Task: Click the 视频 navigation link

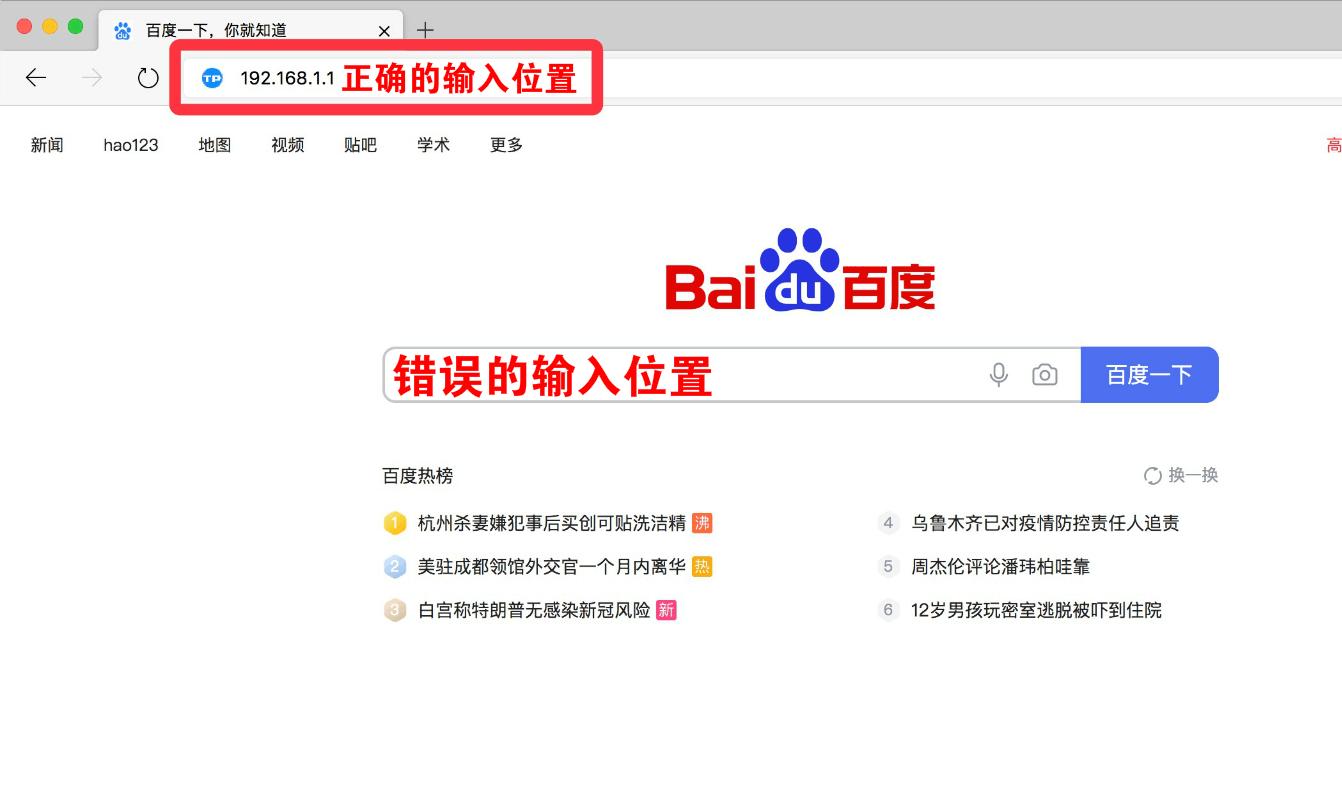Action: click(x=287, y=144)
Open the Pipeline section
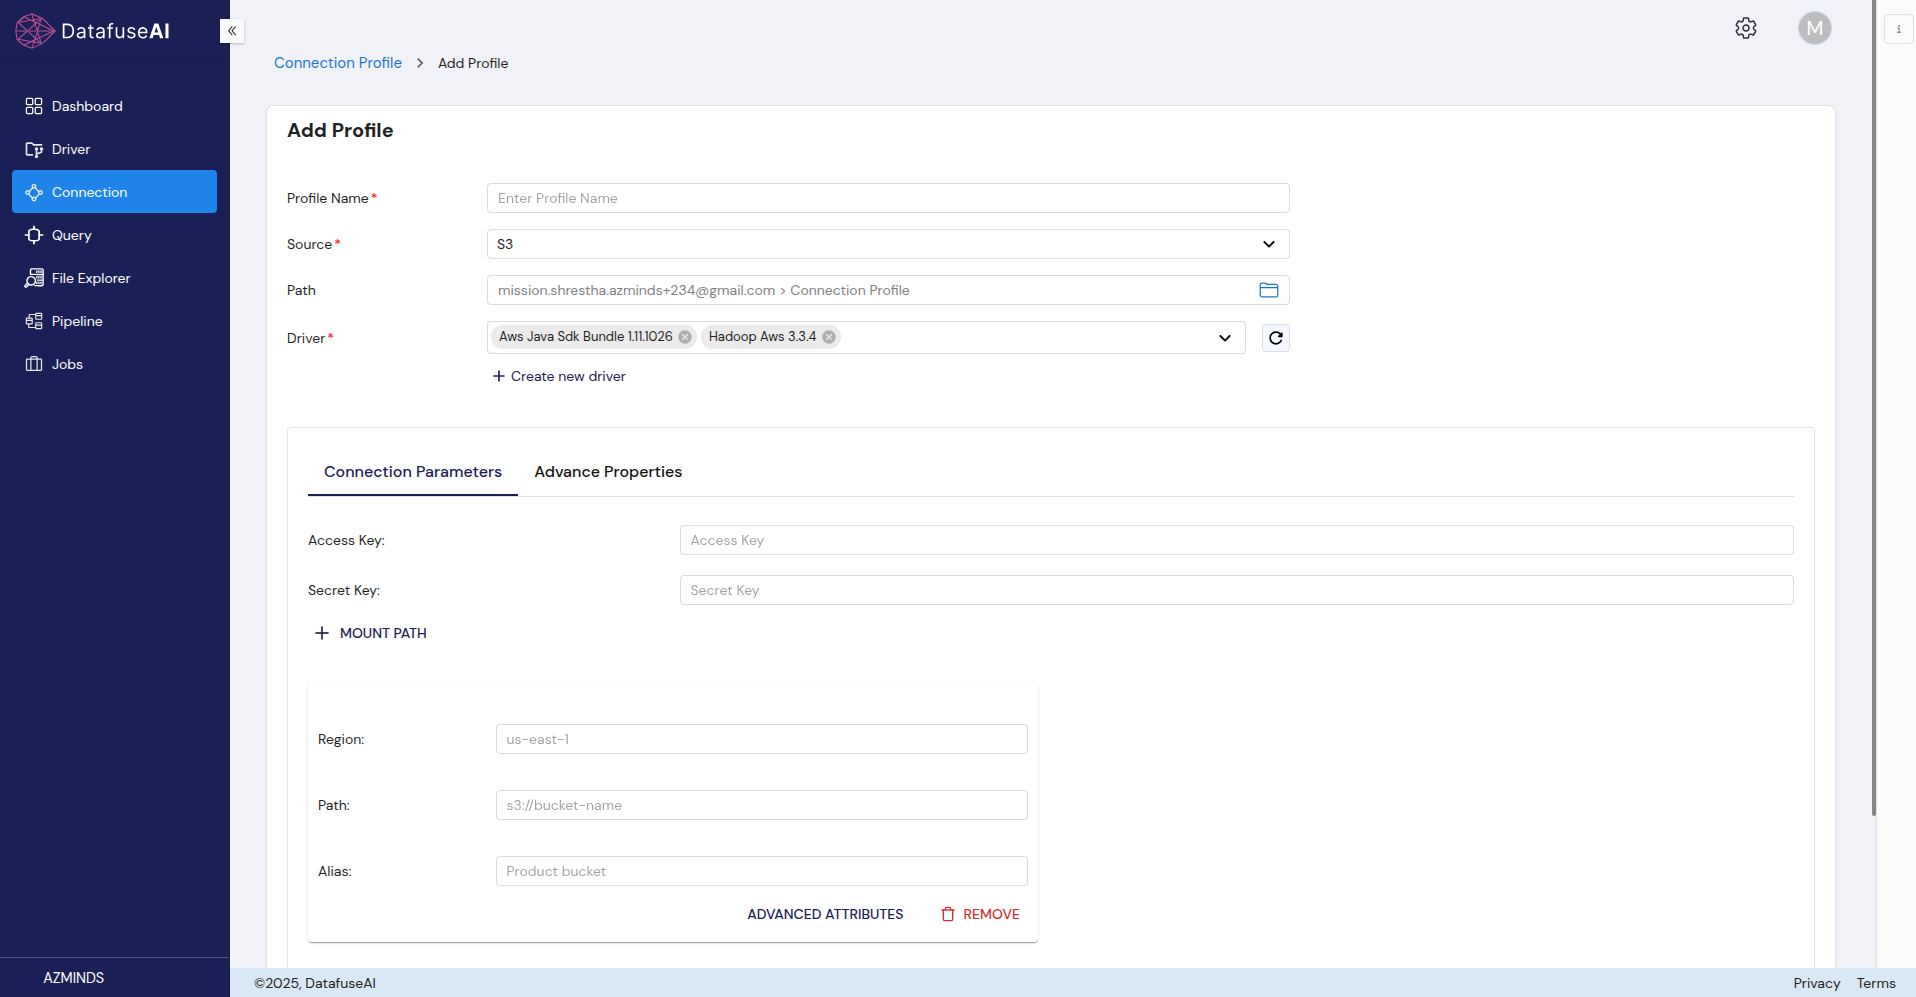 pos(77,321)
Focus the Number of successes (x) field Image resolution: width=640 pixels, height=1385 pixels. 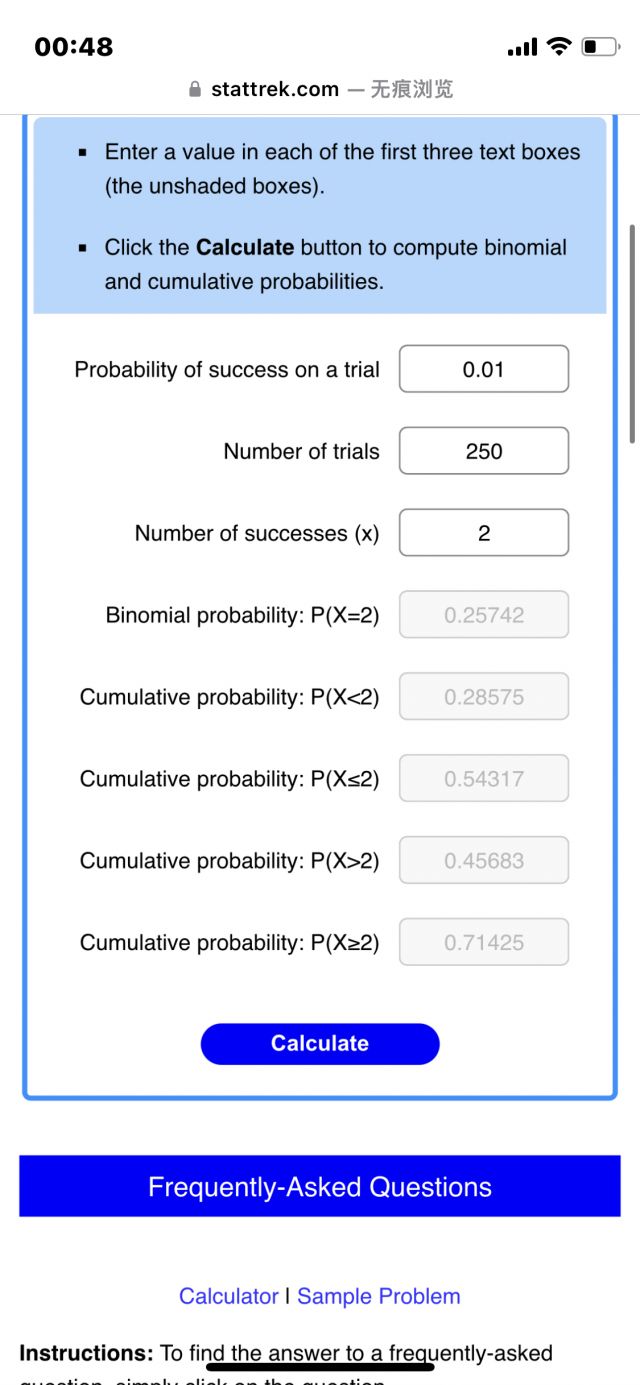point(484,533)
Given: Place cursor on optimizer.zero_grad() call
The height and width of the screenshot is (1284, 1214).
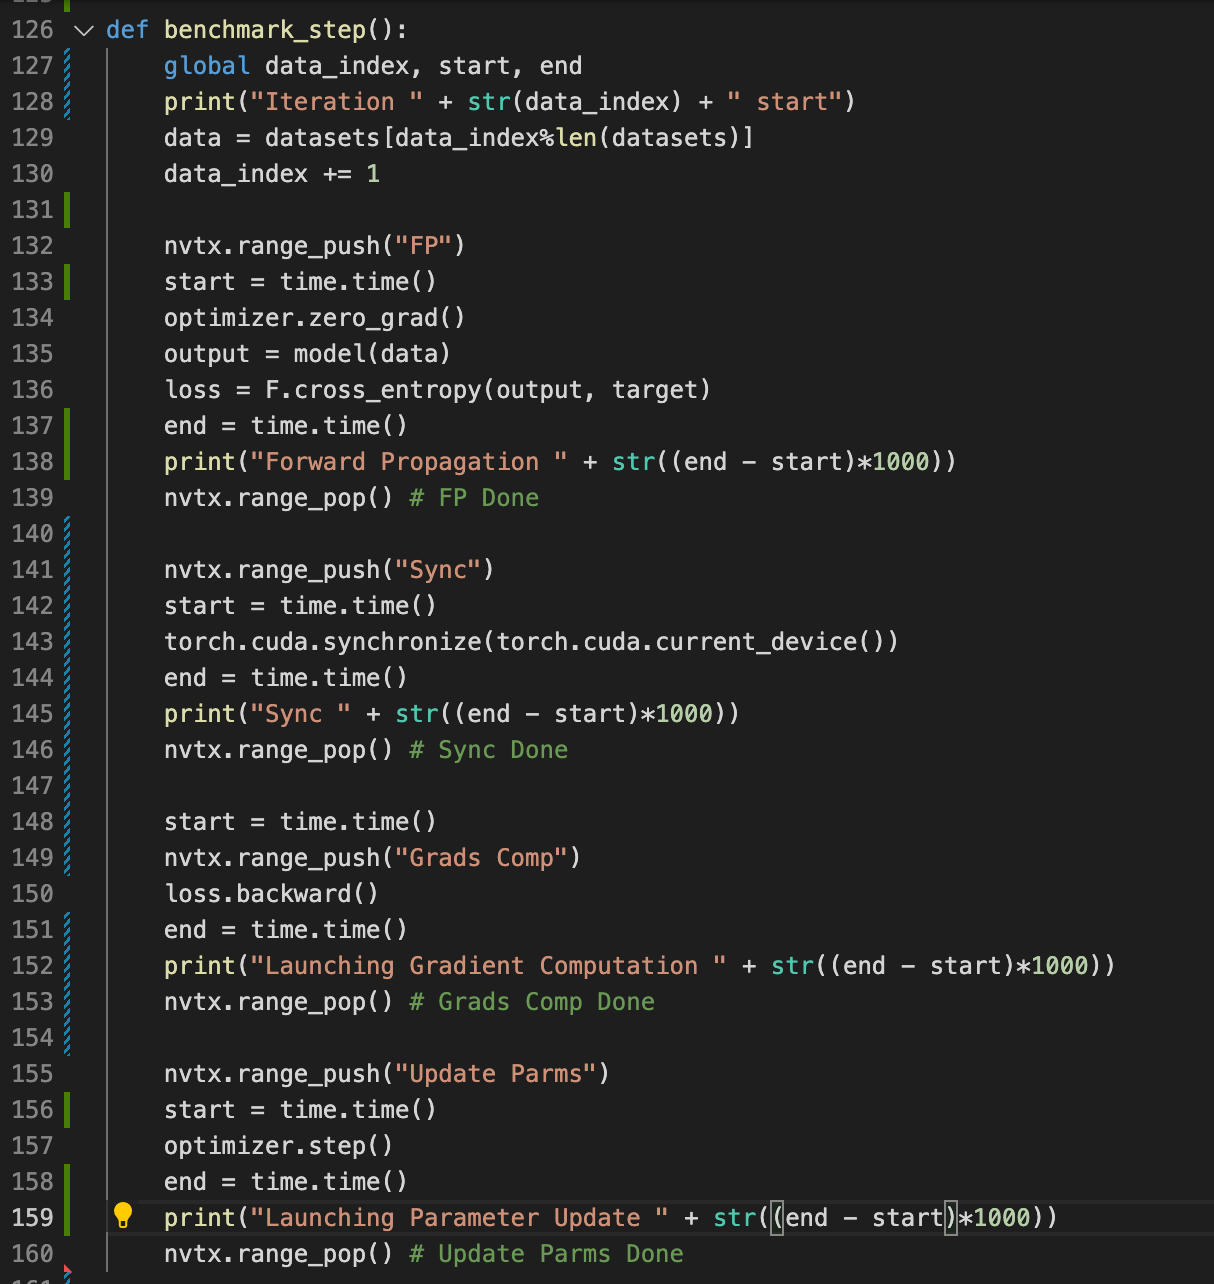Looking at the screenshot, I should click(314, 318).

What this task involves
Set the pictures aside and repeat only the lines from the one containing "The height and" through the last line of the entries above, exactly as they stand.

Answer space
The height and width of the screenshot is (1284, 1214).
Looking at the screenshot, I should click(314, 318).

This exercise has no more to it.